■ Problem requirements
Every line of the records counts; transcribe each one exactly.

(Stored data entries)
********

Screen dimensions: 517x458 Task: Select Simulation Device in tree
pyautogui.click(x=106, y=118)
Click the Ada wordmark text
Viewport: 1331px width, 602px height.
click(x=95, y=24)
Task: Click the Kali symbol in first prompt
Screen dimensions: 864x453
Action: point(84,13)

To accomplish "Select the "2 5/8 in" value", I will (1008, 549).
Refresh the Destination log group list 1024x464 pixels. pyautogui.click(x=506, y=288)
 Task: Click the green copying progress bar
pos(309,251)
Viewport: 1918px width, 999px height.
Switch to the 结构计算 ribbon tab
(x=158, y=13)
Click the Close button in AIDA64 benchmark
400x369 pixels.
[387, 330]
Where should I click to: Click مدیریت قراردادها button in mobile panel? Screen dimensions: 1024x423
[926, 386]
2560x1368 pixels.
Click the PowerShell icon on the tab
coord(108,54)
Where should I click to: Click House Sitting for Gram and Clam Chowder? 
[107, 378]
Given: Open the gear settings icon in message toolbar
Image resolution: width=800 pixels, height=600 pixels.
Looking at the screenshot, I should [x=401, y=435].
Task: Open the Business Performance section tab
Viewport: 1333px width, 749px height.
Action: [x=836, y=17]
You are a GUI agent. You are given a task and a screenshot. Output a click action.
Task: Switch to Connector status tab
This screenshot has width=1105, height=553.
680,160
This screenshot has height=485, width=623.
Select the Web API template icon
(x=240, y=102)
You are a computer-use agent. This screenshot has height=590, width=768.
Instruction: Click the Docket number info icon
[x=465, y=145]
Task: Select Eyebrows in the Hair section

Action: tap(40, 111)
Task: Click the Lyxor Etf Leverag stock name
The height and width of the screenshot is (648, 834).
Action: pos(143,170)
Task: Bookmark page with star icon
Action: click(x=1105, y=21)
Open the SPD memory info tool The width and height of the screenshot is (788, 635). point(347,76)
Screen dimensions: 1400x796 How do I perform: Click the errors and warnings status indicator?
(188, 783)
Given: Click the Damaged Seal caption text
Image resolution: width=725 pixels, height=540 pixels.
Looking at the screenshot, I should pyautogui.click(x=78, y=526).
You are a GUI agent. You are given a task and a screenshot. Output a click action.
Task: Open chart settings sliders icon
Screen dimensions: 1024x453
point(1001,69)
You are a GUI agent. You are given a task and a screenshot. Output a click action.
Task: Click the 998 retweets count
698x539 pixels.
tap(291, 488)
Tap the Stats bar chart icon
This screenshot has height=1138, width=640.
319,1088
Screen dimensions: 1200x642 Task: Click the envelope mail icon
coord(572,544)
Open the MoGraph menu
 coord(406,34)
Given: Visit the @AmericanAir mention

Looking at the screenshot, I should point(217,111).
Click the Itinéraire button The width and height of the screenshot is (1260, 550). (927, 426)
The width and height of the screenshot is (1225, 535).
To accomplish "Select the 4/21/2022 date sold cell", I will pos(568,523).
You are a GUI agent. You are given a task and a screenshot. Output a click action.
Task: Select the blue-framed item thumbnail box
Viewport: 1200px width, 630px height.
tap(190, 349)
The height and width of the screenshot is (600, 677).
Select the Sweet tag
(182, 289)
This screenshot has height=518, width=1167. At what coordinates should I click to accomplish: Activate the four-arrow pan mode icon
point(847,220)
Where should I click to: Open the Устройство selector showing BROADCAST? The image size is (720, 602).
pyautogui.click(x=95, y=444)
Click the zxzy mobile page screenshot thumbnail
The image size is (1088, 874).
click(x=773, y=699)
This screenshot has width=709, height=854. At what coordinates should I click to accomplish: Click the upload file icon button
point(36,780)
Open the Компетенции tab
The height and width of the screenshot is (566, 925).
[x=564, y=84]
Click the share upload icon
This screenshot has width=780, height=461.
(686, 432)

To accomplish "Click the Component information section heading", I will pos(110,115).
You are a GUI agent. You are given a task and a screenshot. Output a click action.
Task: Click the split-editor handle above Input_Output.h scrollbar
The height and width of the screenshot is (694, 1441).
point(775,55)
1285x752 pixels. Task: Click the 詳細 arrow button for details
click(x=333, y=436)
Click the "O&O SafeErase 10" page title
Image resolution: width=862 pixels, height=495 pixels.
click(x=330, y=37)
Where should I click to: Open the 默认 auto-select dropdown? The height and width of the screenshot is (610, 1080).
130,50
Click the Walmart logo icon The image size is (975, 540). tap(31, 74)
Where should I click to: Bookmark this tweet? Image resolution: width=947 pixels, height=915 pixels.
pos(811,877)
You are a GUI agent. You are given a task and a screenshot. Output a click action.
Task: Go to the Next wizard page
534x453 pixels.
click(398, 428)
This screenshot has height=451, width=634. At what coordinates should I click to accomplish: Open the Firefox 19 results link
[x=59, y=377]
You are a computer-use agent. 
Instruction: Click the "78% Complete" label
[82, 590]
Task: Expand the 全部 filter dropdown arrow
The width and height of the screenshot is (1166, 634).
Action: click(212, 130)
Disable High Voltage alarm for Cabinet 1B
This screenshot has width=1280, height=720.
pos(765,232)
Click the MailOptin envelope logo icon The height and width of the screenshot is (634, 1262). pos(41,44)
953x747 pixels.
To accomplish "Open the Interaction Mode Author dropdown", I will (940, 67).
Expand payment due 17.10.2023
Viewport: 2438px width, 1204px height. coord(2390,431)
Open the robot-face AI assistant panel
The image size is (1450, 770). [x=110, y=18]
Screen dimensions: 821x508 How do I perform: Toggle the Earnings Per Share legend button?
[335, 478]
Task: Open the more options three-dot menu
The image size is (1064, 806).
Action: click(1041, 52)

********

■ Written answer
Screen dimensions: 517x458 Task: Select Simulation Device in tree
pyautogui.click(x=106, y=118)
Click the Ada wordmark text
Viewport: 1331px width, 602px height.
click(x=95, y=24)
Task: Click the Kali symbol in first prompt
Screen dimensions: 864x453
Action: point(84,13)

To accomplish "Select the "2 5/8 in" value", I will (1008, 549).
Refresh the Destination log group list 1024x464 pixels. pyautogui.click(x=506, y=288)
 Task: Click the green copying progress bar
pos(309,251)
Viewport: 1918px width, 999px height.
Switch to the 结构计算 ribbon tab
(x=158, y=13)
Click the Close button in AIDA64 benchmark
400x369 pixels.
[387, 330]
Where should I click to: Click مدیریت قراردادها button in mobile panel? Screen dimensions: 1024x423
[926, 386]
2560x1368 pixels.
Click the PowerShell icon on the tab
coord(108,54)
Where should I click to: Click House Sitting for Gram and Clam Chowder? 
[107, 378]
Given: Open the gear settings icon in message toolbar
Image resolution: width=800 pixels, height=600 pixels.
Looking at the screenshot, I should [x=401, y=435].
Task: Open the Business Performance section tab
Viewport: 1333px width, 749px height.
Action: [x=836, y=17]
You are a GUI agent. You are given a task and a screenshot. Output a click action.
Task: Switch to Connector status tab
This screenshot has width=1105, height=553.
680,160
This screenshot has height=485, width=623.
Select the Web API template icon
(x=240, y=102)
You are a computer-use agent. This screenshot has height=590, width=768.
Instruction: Click the Docket number info icon
[x=465, y=145]
Task: Select Eyebrows in the Hair section

Action: tap(40, 111)
Task: Click the Lyxor Etf Leverag stock name
The height and width of the screenshot is (648, 834).
Action: pos(143,170)
Task: Bookmark page with star icon
Action: click(x=1105, y=21)
Open the SPD memory info tool The width and height of the screenshot is (788, 635). point(347,76)
Screen dimensions: 1400x796 How do I perform: Click the errors and warnings status indicator?
(188, 783)
Given: Click the Damaged Seal caption text
Image resolution: width=725 pixels, height=540 pixels.
Looking at the screenshot, I should pyautogui.click(x=78, y=526).
You are a GUI agent. You are given a task and a screenshot. Output a click action.
Task: Open chart settings sliders icon
Screen dimensions: 1024x453
point(1001,69)
You are a GUI agent. You are given a task and a screenshot. Output a click action.
Task: Click the 998 retweets count
698x539 pixels.
tap(291, 488)
Tap the Stats bar chart icon
This screenshot has height=1138, width=640.
319,1088
Screen dimensions: 1200x642 Task: Click the envelope mail icon
coord(572,544)
Open the MoGraph menu
 coord(406,34)
Given: Visit the @AmericanAir mention

Looking at the screenshot, I should point(217,111).
Click the Itinéraire button The width and height of the screenshot is (1260, 550). (927, 426)
The width and height of the screenshot is (1225, 535).
To accomplish "Select the 4/21/2022 date sold cell", I will pos(568,523).
You are a GUI agent. You are given a task and a screenshot. Output a click action.
Task: Select the blue-framed item thumbnail box
Viewport: 1200px width, 630px height.
tap(190, 349)
The height and width of the screenshot is (600, 677).
Select the Sweet tag
(182, 289)
This screenshot has height=518, width=1167. At what coordinates should I click to accomplish: Activate the four-arrow pan mode icon
point(847,220)
Where should I click to: Open the Устройство selector showing BROADCAST? The image size is (720, 602).
pyautogui.click(x=95, y=444)
Click the zxzy mobile page screenshot thumbnail
The image size is (1088, 874).
click(x=773, y=699)
This screenshot has width=709, height=854. At what coordinates should I click to accomplish: Click the upload file icon button
point(36,780)
Open the Компетенции tab
The height and width of the screenshot is (566, 925).
[x=564, y=84]
Click the share upload icon
This screenshot has width=780, height=461.
(686, 432)

To accomplish "Click the Component information section heading", I will pos(110,115).
You are a GUI agent. You are given a task and a screenshot. Output a click action.
Task: Click the split-editor handle above Input_Output.h scrollbar
The height and width of the screenshot is (694, 1441).
point(775,55)
1285x752 pixels. Task: Click the 詳細 arrow button for details
click(x=333, y=436)
Click the "O&O SafeErase 10" page title
Image resolution: width=862 pixels, height=495 pixels.
click(x=330, y=37)
Where should I click to: Open the 默认 auto-select dropdown? The height and width of the screenshot is (610, 1080).
130,50
Click the Walmart logo icon The image size is (975, 540). tap(31, 74)
Where should I click to: Bookmark this tweet? Image resolution: width=947 pixels, height=915 pixels.
pos(811,877)
You are a GUI agent. You are given a task and a screenshot. Output a click action.
Task: Go to the Next wizard page
534x453 pixels.
click(398, 428)
This screenshot has height=451, width=634. At what coordinates should I click to accomplish: Open the Firefox 19 results link
[x=59, y=377]
You are a computer-use agent. 
Instruction: Click the "78% Complete" label
[82, 590]
Task: Expand the 全部 filter dropdown arrow
The width and height of the screenshot is (1166, 634).
Action: click(212, 130)
Disable High Voltage alarm for Cabinet 1B
This screenshot has width=1280, height=720.
pos(765,232)
Click the MailOptin envelope logo icon The height and width of the screenshot is (634, 1262). pos(41,44)
953x747 pixels.
To accomplish "Open the Interaction Mode Author dropdown", I will (940, 67).
Expand payment due 17.10.2023
Viewport: 2438px width, 1204px height. coord(2390,431)
Open the robot-face AI assistant panel
The image size is (1450, 770). [x=110, y=18]
Screen dimensions: 821x508 How do I perform: Toggle the Earnings Per Share legend button?
[335, 478]
Task: Open the more options three-dot menu
The image size is (1064, 806).
Action: click(1041, 52)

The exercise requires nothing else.